If it’s not raining for you and you want to cook these outside, go right ahead and grill the dogs up! In that case I would recommend baking the bacon (or maybe using some you have hanging out in the fridge already) because you won’t need the bacon fat for the hot dogs.
Once the bacon is done, drain the bacon on paper towels, chop, and set aside. Add the hot dogs to the griddle. Don’t bother removing the fat that rendered from the bacon.
Cook them turning periodically until they have a nice char and are a little bit blistered – or really however you like them, as long as you warm them up. I wanted some nice char to mimic the flavor from the grill outside. This takes about 5 to 8 minutes, give or take.
Finally it’s time to build this sweet and spicy dog already! First things first – and maybe a little obvious – we’re going to plop it into a bun.
Now we’ll add the sweet with some caramelized onions – as much as you like.
And then it’s time for the spice by adding a drizzle of chipotle mayo.
And because everything needs a little texture – a sprinkle of bacon.
Tell me that doesn’t look like a tasty hot dog? Ketchup and mustard move on over!
We served these with some oven baked potato chips, but I haven’t quite perfected that recipe enough to share with you guys yet. A few more rainy days and then we’ll talk.
This is what we like with our Minnesota Gold Campfire Dogs.
- 4 slices bacon
- 4 Hot Dogs, such as Minnesota Gold Campfire Dogs
- 4 buns
- ½ to 1 cup caramelized onion (from 1-2 medium sweet onions)
- Chipotle Mayo
- Preheat griddle to 300 degrees or a large skillet over medium heat.
- Cook bacon until nice and crisp. About 10 minutes.
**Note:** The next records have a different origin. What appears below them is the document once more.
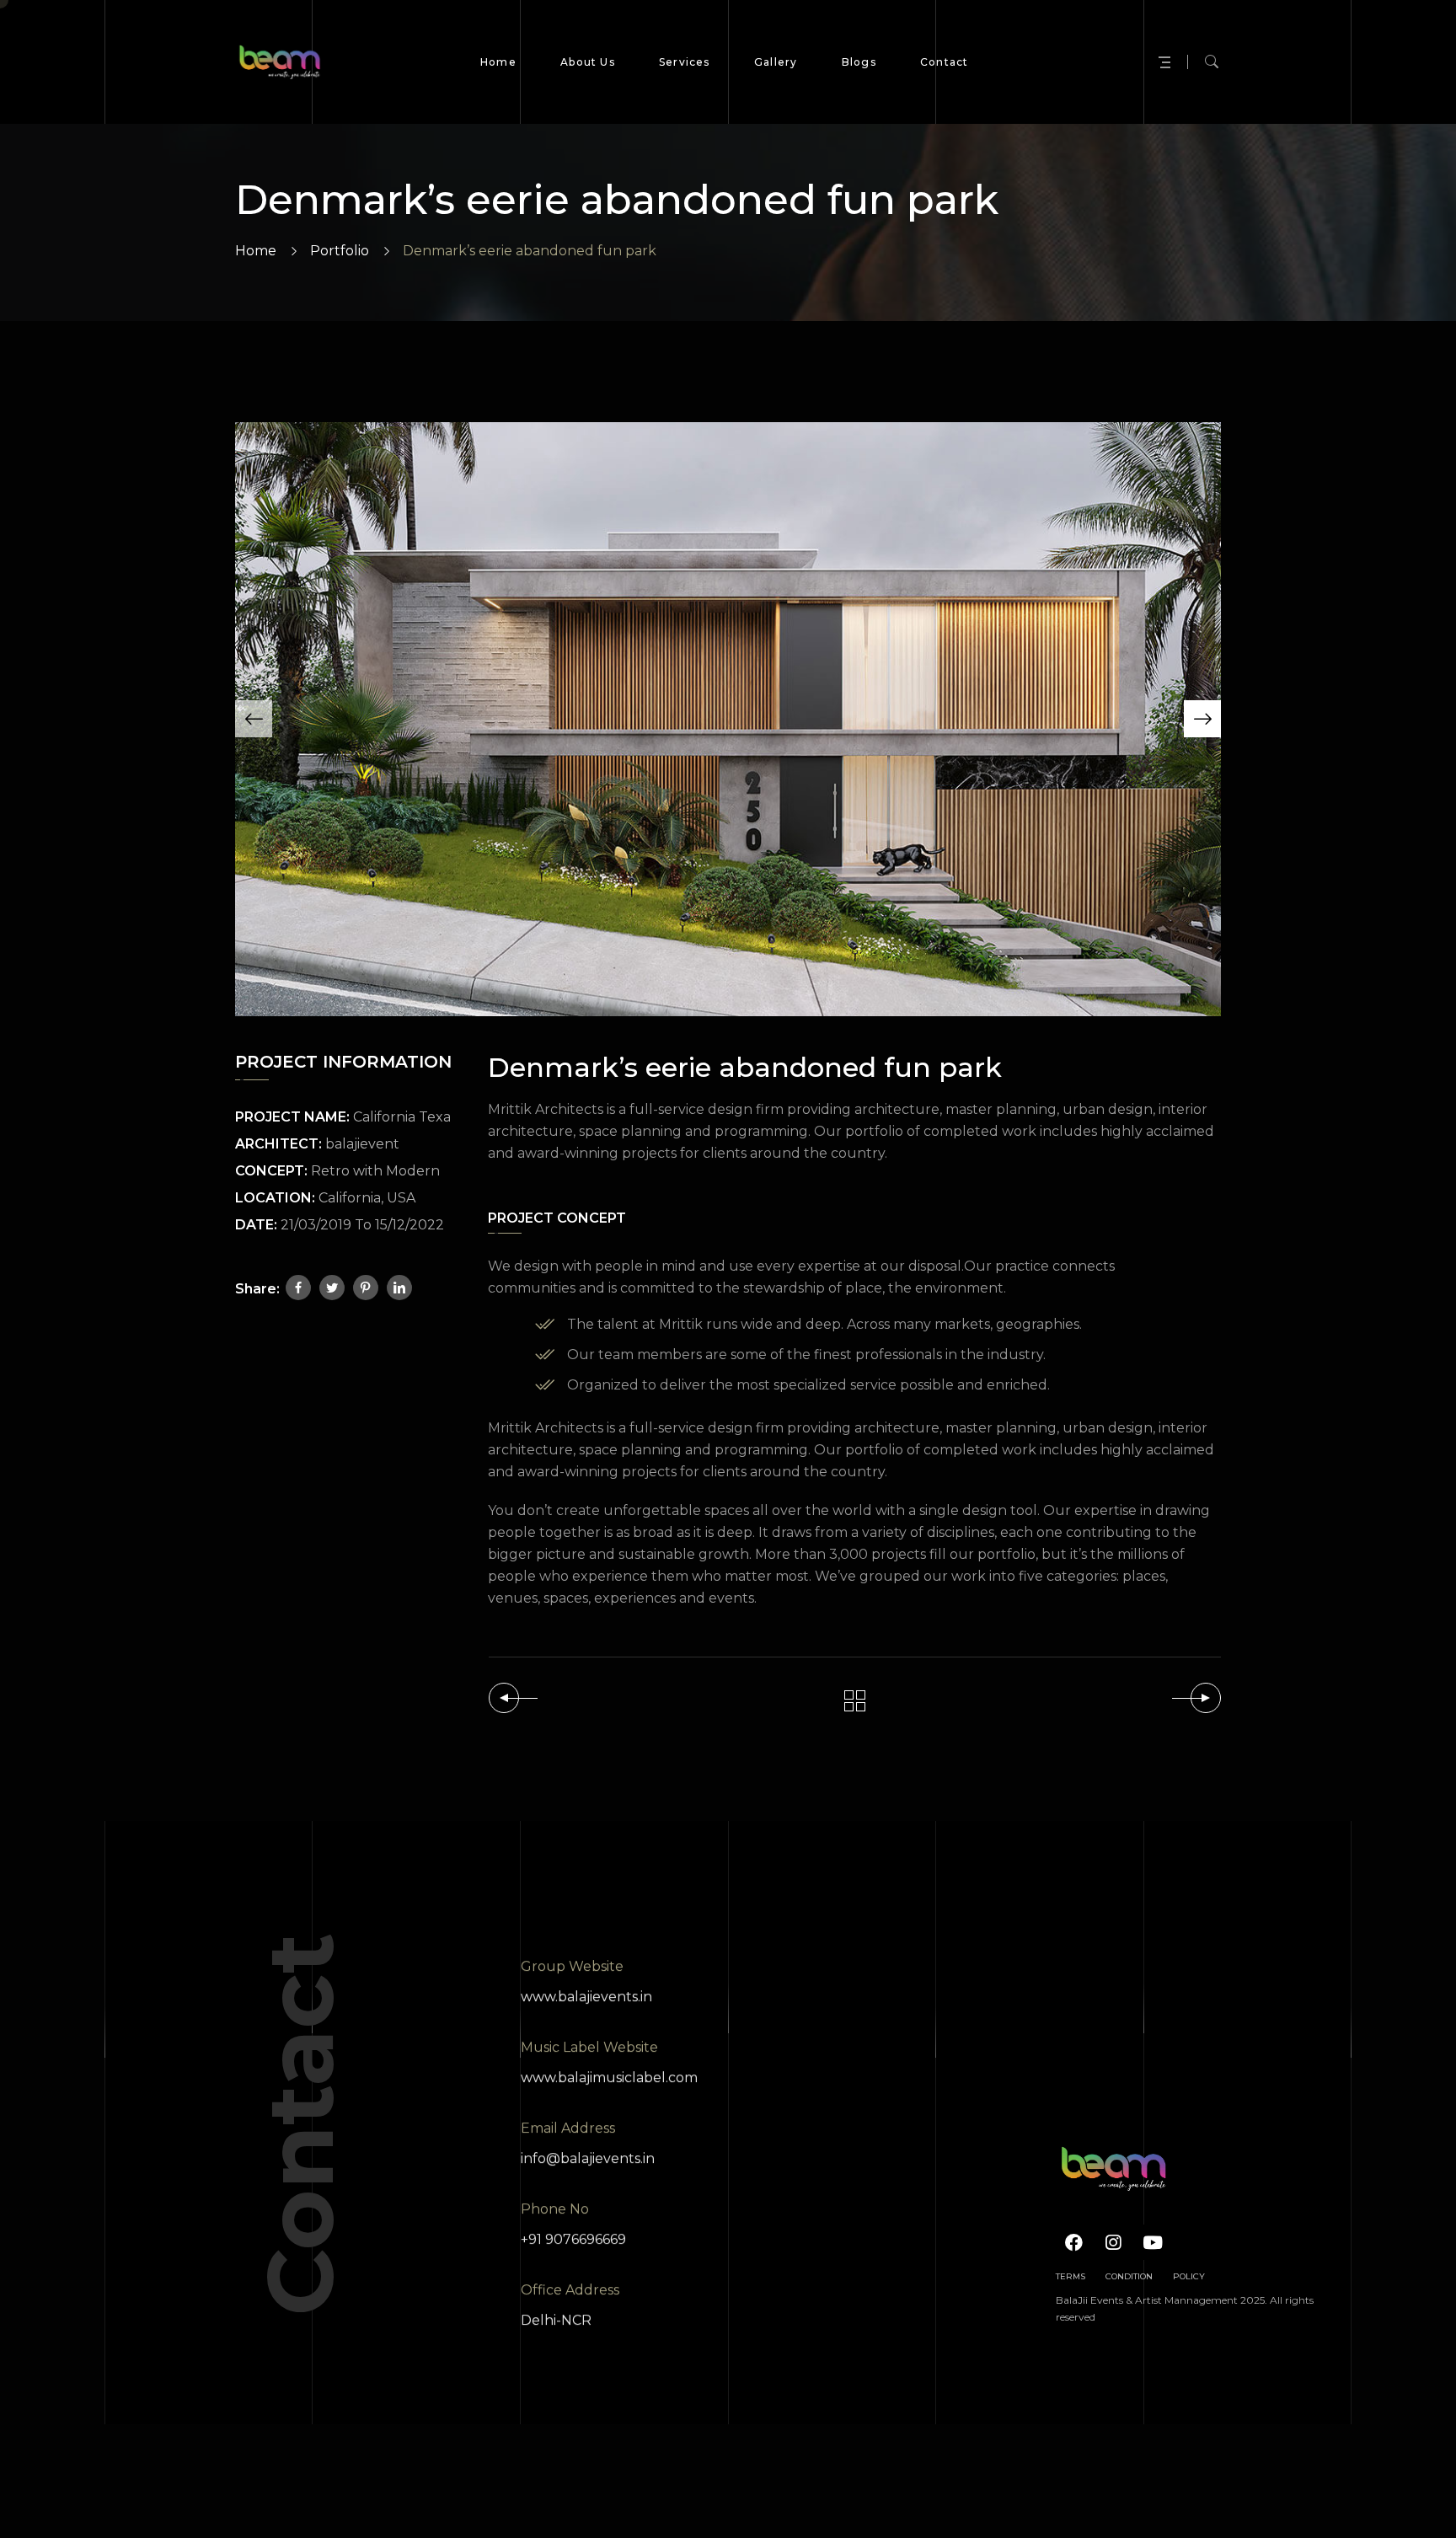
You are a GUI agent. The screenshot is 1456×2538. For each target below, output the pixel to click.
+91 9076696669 (573, 2239)
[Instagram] (1113, 2242)
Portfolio (339, 251)
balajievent (362, 1144)
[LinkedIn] (399, 1287)
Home (255, 251)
Remove to paper towel lined plate to drain and then chop into pieces.
- Cook the hot dogs in the rendered bacon fat, turning periodically until warmed through and charred to your taste on the outside. About 5-8 minutes.
- Build your sweet and spicy dog. Start by adding to your hot dog to a bun, then caramelized onion, a drizzle of chipotle mayo, and some crumbled bacon.